Exactly as written, reproduce all of the entries.

((

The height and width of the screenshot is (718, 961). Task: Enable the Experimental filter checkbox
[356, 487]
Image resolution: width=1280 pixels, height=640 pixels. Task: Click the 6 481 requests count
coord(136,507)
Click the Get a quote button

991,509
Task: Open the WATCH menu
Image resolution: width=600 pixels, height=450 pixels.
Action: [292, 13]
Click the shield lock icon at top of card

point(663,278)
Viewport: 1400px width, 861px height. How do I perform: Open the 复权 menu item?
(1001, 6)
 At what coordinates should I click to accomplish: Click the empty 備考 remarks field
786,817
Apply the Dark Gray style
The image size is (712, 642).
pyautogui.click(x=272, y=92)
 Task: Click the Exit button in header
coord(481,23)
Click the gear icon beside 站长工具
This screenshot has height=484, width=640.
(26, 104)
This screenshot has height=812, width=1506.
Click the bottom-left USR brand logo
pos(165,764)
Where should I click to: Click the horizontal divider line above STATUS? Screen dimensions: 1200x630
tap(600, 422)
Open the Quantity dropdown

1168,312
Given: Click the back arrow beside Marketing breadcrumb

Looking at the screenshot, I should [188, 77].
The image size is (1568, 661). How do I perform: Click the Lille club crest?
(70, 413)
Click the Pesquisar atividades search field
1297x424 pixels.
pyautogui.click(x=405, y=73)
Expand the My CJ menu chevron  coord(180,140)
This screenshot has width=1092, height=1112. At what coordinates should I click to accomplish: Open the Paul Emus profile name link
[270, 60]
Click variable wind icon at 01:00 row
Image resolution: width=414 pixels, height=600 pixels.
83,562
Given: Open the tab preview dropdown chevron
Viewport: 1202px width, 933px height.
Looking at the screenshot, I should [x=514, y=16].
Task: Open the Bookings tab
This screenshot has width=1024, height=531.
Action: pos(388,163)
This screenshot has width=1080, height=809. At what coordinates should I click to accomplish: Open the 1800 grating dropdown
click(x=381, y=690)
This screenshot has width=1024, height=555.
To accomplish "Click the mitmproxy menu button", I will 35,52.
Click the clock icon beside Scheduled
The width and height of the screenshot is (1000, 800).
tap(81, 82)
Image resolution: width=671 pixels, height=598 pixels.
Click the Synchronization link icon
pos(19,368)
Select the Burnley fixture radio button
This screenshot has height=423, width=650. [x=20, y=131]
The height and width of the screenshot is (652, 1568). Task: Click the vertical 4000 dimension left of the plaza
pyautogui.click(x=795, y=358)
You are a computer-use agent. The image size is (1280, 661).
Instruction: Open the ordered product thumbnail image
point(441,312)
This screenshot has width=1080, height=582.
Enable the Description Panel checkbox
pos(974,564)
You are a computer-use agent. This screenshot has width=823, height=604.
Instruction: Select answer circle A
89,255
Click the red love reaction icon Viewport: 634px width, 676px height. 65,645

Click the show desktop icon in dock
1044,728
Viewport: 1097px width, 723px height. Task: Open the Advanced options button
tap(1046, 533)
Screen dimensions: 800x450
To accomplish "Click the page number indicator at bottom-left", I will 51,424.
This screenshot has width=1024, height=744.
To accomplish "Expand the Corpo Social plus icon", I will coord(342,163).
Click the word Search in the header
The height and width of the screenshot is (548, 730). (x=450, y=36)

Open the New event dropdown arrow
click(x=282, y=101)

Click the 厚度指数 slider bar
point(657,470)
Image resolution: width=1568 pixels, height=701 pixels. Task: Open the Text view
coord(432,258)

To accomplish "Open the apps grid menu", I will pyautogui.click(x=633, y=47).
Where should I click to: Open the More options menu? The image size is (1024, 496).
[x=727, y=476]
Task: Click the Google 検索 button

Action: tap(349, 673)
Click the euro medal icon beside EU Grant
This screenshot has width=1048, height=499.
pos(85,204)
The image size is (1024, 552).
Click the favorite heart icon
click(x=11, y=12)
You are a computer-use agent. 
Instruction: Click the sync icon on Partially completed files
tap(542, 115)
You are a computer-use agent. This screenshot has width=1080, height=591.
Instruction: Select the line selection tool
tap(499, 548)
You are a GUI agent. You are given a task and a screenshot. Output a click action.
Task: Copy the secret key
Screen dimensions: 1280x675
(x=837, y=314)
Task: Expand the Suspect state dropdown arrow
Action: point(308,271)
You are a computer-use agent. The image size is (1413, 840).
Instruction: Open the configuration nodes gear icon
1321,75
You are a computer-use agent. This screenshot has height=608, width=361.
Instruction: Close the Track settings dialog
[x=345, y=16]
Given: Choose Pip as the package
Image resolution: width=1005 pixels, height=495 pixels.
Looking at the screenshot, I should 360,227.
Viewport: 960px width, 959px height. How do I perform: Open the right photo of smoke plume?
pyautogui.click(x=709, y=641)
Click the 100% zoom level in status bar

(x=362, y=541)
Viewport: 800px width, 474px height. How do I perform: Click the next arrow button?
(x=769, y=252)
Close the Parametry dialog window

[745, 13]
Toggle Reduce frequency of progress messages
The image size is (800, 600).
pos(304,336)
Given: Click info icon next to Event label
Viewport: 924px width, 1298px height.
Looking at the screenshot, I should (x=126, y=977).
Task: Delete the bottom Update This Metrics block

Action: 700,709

))

= WRITTEN SOLUTION =
The height and width of the screenshot is (718, 961). Task: Enable the Experimental filter checkbox
[356, 487]
Image resolution: width=1280 pixels, height=640 pixels. Task: Click the 6 481 requests count
coord(136,507)
Click the Get a quote button

991,509
Task: Open the WATCH menu
Image resolution: width=600 pixels, height=450 pixels.
Action: [292, 13]
Click the shield lock icon at top of card

point(663,278)
Viewport: 1400px width, 861px height. How do I perform: Open the 复权 menu item?
(1001, 6)
 At what coordinates should I click to accomplish: Click the empty 備考 remarks field
786,817
Apply the Dark Gray style
The image size is (712, 642).
pyautogui.click(x=272, y=92)
 Task: Click the Exit button in header
coord(481,23)
Click the gear icon beside 站长工具
This screenshot has height=484, width=640.
(26, 104)
This screenshot has height=812, width=1506.
Click the bottom-left USR brand logo
pos(165,764)
Where should I click to: Click the horizontal divider line above STATUS? Screen dimensions: 1200x630
tap(600, 422)
Open the Quantity dropdown

1168,312
Given: Click the back arrow beside Marketing breadcrumb

Looking at the screenshot, I should [188, 77].
The image size is (1568, 661). How do I perform: Click the Lille club crest?
(70, 413)
Click the Pesquisar atividades search field
1297x424 pixels.
pyautogui.click(x=405, y=73)
Expand the My CJ menu chevron  coord(180,140)
This screenshot has width=1092, height=1112. At what coordinates should I click to accomplish: Open the Paul Emus profile name link
[270, 60]
Click variable wind icon at 01:00 row
Image resolution: width=414 pixels, height=600 pixels.
83,562
Given: Open the tab preview dropdown chevron
Viewport: 1202px width, 933px height.
Looking at the screenshot, I should [x=514, y=16].
Task: Open the Bookings tab
This screenshot has width=1024, height=531.
Action: pos(388,163)
This screenshot has width=1080, height=809. At what coordinates should I click to accomplish: Open the 1800 grating dropdown
click(x=381, y=690)
This screenshot has width=1024, height=555.
To accomplish "Click the mitmproxy menu button", I will 35,52.
Click the clock icon beside Scheduled
The width and height of the screenshot is (1000, 800).
tap(81, 82)
Image resolution: width=671 pixels, height=598 pixels.
Click the Synchronization link icon
pos(19,368)
Select the Burnley fixture radio button
This screenshot has height=423, width=650. [x=20, y=131]
The height and width of the screenshot is (652, 1568). Task: Click the vertical 4000 dimension left of the plaza
pyautogui.click(x=795, y=358)
You are a computer-use agent. The image size is (1280, 661).
Instruction: Open the ordered product thumbnail image
point(441,312)
This screenshot has width=1080, height=582.
Enable the Description Panel checkbox
pos(974,564)
You are a computer-use agent. This screenshot has width=823, height=604.
Instruction: Select answer circle A
89,255
Click the red love reaction icon Viewport: 634px width, 676px height. 65,645

Click the show desktop icon in dock
1044,728
Viewport: 1097px width, 723px height. Task: Open the Advanced options button
tap(1046, 533)
Screen dimensions: 800x450
To accomplish "Click the page number indicator at bottom-left", I will 51,424.
This screenshot has width=1024, height=744.
To accomplish "Expand the Corpo Social plus icon", I will coord(342,163).
Click the word Search in the header
The height and width of the screenshot is (548, 730). (x=450, y=36)

Open the New event dropdown arrow
click(x=282, y=101)

Click the 厚度指数 slider bar
point(657,470)
Image resolution: width=1568 pixels, height=701 pixels. Task: Open the Text view
coord(432,258)

To accomplish "Open the apps grid menu", I will pyautogui.click(x=633, y=47).
Where should I click to: Open the More options menu? The image size is (1024, 496).
[x=727, y=476]
Task: Click the Google 検索 button

Action: tap(349, 673)
Click the euro medal icon beside EU Grant
This screenshot has width=1048, height=499.
pos(85,204)
The image size is (1024, 552).
Click the favorite heart icon
click(x=11, y=12)
You are a computer-use agent. 
Instruction: Click the sync icon on Partially completed files
tap(542, 115)
You are a computer-use agent. This screenshot has width=1080, height=591.
Instruction: Select the line selection tool
tap(499, 548)
You are a GUI agent. You are given a task and a screenshot. Output a click action.
Task: Copy the secret key
Screen dimensions: 1280x675
(x=837, y=314)
Task: Expand the Suspect state dropdown arrow
Action: point(308,271)
You are a computer-use agent. The image size is (1413, 840).
Instruction: Open the configuration nodes gear icon
1321,75
You are a computer-use agent. This screenshot has height=608, width=361.
Instruction: Close the Track settings dialog
[x=345, y=16]
Given: Choose Pip as the package
Image resolution: width=1005 pixels, height=495 pixels.
Looking at the screenshot, I should 360,227.
Viewport: 960px width, 959px height. How do I perform: Open the right photo of smoke plume?
pyautogui.click(x=709, y=641)
Click the 100% zoom level in status bar

(x=362, y=541)
Viewport: 800px width, 474px height. How do I perform: Click the next arrow button?
(x=769, y=252)
Close the Parametry dialog window

[745, 13]
Toggle Reduce frequency of progress messages
The image size is (800, 600).
pos(304,336)
Given: Click info icon next to Event label
Viewport: 924px width, 1298px height.
Looking at the screenshot, I should (x=126, y=977).
Task: Delete the bottom Update This Metrics block

Action: 700,709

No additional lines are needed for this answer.